Unless we want to move the mapping logic to every permission check, I
am not sure what can be done there. One option would be to
force-enable the same policy capabilities in the child namespace as in
the parent to avoid conflicts but this would limit the ability to use
differing policies. Similarly, a number of policy capabilities control
labeling behaviors rather than permission checks, and since we are no
longer trying to support per-namespace object SIDs/contexts, only one
namespace's policy can be applied that label will then be used for all
subsequent checks even in the other namespaces.

- Decide if any further hardening of selinuxfs is required to safely
permit usage by potentially untrusted / less trusted processes in
child namespaces. There has already been a lot of work to harden e.g.
the policy loading logic against ill-formed policies and such, so not
sure if there is much to do here, but noting it as a possible area to
audit for safety.

- Ensure that we are correctly handling peer and packet labels when
they cross SELinux namespaces, for some definition thereof, both wrt
permission checking and wrt the peer/packet labels that are exposed to
userspace via getsockopt(SO_PEERSEC), recvmsg() SCM_SECURITY, etc.

- Optimize the implementation for the single SELinux namespace case,
reducing and/or eliminating the overhead introduced by the SELinux
namespace support for that common case. Lots of work to do here, help
welcome.
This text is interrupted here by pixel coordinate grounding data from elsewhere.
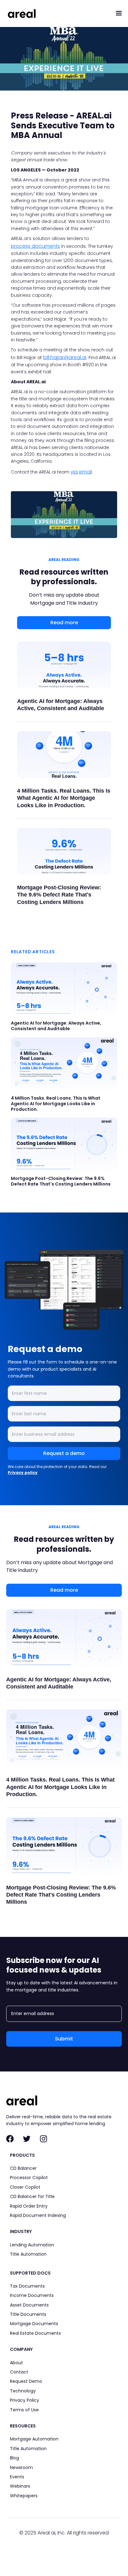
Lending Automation (32, 2245)
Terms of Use (24, 2410)
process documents (35, 246)
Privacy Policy (24, 2400)
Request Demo (26, 2381)
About (16, 2363)
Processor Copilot (29, 2177)
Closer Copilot (25, 2187)
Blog (14, 2458)
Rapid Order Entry (29, 2206)
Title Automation (28, 2254)
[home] (20, 13)
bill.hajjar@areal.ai (64, 357)
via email (81, 471)
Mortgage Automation (34, 2439)
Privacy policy (23, 1472)
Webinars (20, 2486)
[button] (118, 13)
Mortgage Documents (34, 2323)
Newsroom (21, 2467)
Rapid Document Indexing (38, 2215)
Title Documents (28, 2314)
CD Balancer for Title (32, 2196)
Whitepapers (24, 2496)
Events (17, 2477)
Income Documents (32, 2295)
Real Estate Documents (35, 2333)
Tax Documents (27, 2286)
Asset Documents (29, 2305)
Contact (19, 2372)
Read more (64, 622)
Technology (23, 2391)
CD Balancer (23, 2168)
Also would appreciate guidance on current Linux kernel
benchmarking best practices since it has been a while since I've had
to do that.

- Re-test with KASAN and with KCSAN enabled to confirm that the
namespace patches haven't introduced any memory errors or race
conditions; I have tested with each of these in the past successfully
but don't keep them enabled generally because they make everything
very slow. And you can't have them both enabled together at runtime
AFAICT.

- Revisit the userspace API for unsharing the SELinux namespace
if/when the rest is ready. Currently just "echo 1 >
/sys/fs/selinux/unshare" (followed by the other necessary steps for
unsharing the mount namespace, unmounting the parent's selinuxfs,
mounting a new selinuxfs for the child, loading a policy, and setting
enforcing mode). Options would include adding a CLONE_SECURITY flag to
unshare/clone that could be implemented by any/all LSMs via a call to
a new (stacked) LSM hook function, or one or more new LSM system calls
to do the same, or just keeping it the way it is via selinuxfs.

- Upstream the kernel support.

- Figure out how to combine the use of SELinux namespaces with Red
Hat's current model of isolating and confining containers as a whole
via SELinux on the host OS. This is complicated by the fact that we
are only supporting a single inode SID/context per inode (gave up on
per-namespace inode SID/contexts, see the earlier mailing list
discussions), and Red Hat's current model uses context mounts to
assign a single security context to all the inodes used by the
container. Possibly introduce a new kind of context= mount that is
namespace-aware, i.e. only apply the context mount when in the outer
namespace but use the inode xattrs inside the child namespace.

- Integrate and upstream userspace support into appropriate container
runtimes, e.g. systemd-nspawn, crun/runc, podman, docker, k8s, etc.